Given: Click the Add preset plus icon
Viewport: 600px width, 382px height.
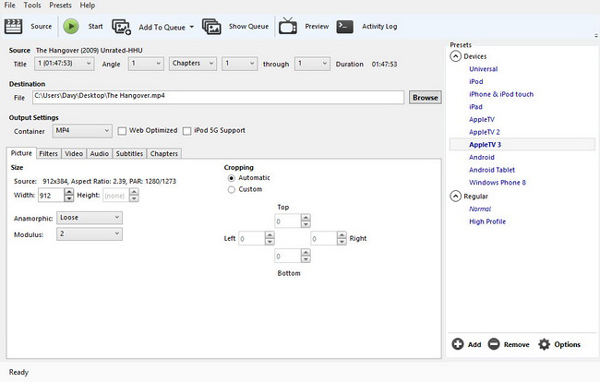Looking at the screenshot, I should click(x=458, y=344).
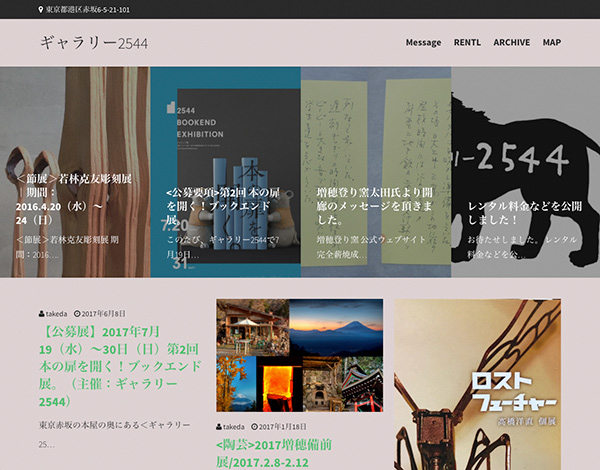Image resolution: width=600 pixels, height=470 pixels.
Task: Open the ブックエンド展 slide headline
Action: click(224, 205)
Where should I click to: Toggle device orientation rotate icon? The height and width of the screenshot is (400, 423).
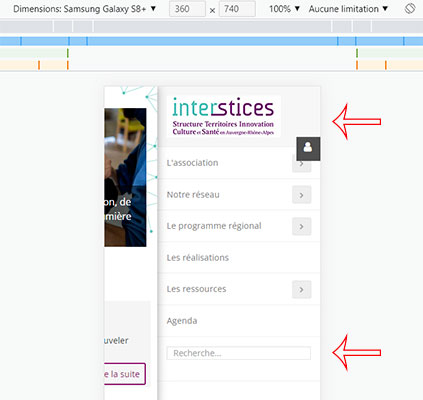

== HOW TO COMPLETE THIS TASK ==
Your copy of the entries must be exact and must not include any of their pictures.

== WRITTEN RESPONSE ==
Given: Click the Add preset plus icon
Viewport: 600px width, 382px height.
Looking at the screenshot, I should click(x=458, y=344).
Image resolution: width=600 pixels, height=470 pixels.
Task: Open the ブックエンド展 slide headline
Action: click(224, 205)
Where should I click to: Toggle device orientation rotate icon? The height and width of the screenshot is (400, 423).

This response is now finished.